USgamer Community Question: Which Coin-op Did You Put The Most Quarters Into?

When it comes to arcade machines, which one ate the most of your money?

Many complain about microtransactions in gaming these days, but back in the day, that's what it was all about - playing games by spending a quarter at a time. With that in mind, can you remember which arcade machine you put the most amount of money into? Perhaps it was a golden age classic like Pac-Man or Space Invaders, or maybe it was a much later machine like Street Fighter II or NBA Jam. Whatever it is, we're interested to hear your story.

As always, here's the USgamer team on which coin-ops they dropped the most amount of money into.

Jeremy Parish Editor-in-Chief

I had to think about this one, because the arcade games I played most frequently when I was a kid I played for free — a rare and wonderful perk of my childhood. So you take my countless fumbling childhood attempts at Ms. Pac-Man out of the picture and the only possible answer becomes: Time Crisis 3.

Kind of a dark horse, I guess, but I played so much Time Crisis 3 the summer before I moved out to California and began working in the games press. My Time Crisis 3 spending habits probably could have gotten me the job on hardcore credibility alone! I don't think a week went by that summer in which I didn't play the game from start to finish… and that was one of those deluxe arcade installations that took, what, a full dollar to play?

Oh, and I didn't play alone; a big part of the game's appeal was that the girl I was dating was just as into Time Crisis 3 as I was. We'd team up and take down the enemy army together, side by side, and by the end of the summer we could pretty nearly finish the game on our first coin drop. But still, getting to that point meant I was dropping in enough quarters for myself and for her, and boy did that money add up fast. Worth it, though. What a fantastic game. I know Time Crisis 2 is the more respectable game, but my nostalgia for the third game runs deep….

Mike Williams Associate Editor

In the early 90s, the arcade was king. When I used to head down to our local mall arcade, most of my money went towards Street Fighter II. Well, that's not entirely correct; most of my money went towards fighting games: Street Fighter II, Mortal Kombat, Killer Instinct, Samurai Showdown, King of Fighters, and more.
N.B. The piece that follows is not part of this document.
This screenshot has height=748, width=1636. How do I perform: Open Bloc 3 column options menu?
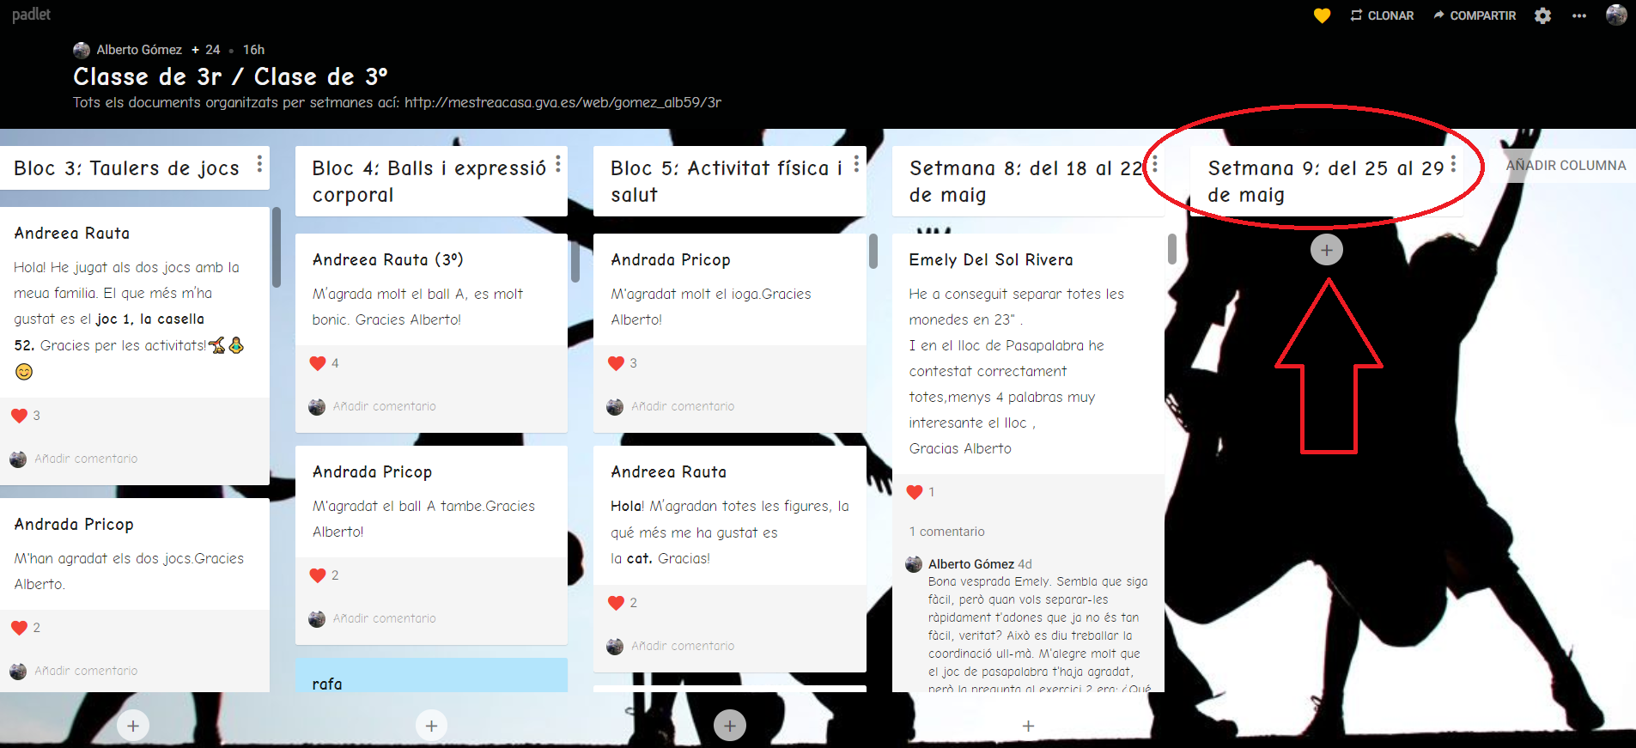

I jumped from game to game on a whim, but if I had to guess which game drew the most of my quarters, it was probably SFII and its various follow-ups.

I remember the days of cashing in the meager dollars I had for tokens and then putting my tokens up on the machine just like everyone else. I wasn't amazing at Street Fighter II. I was only around 12 at the time. But I enjoyed the game and I enjoyed the feeling of competition. That moment when you'd get a solid run on the machine, beating everyone who stepped up to you? That was great.

I dipped out of arcade when home consoles started getting nearly arcade perfect ports of fighting games. I played Street Fighter Alpha mostly on PlayStation. I upgraded my Sega Saturn for X-Men vs. Street Fighter and I loved my Dreamcast for all the great fighting games I could play.

I can't remember the last time I even saw an arcade, but I still cherish those long hours on Street Fighter II. Probably more than I'll cherish the hours I'm spending at home on Street Fighter V.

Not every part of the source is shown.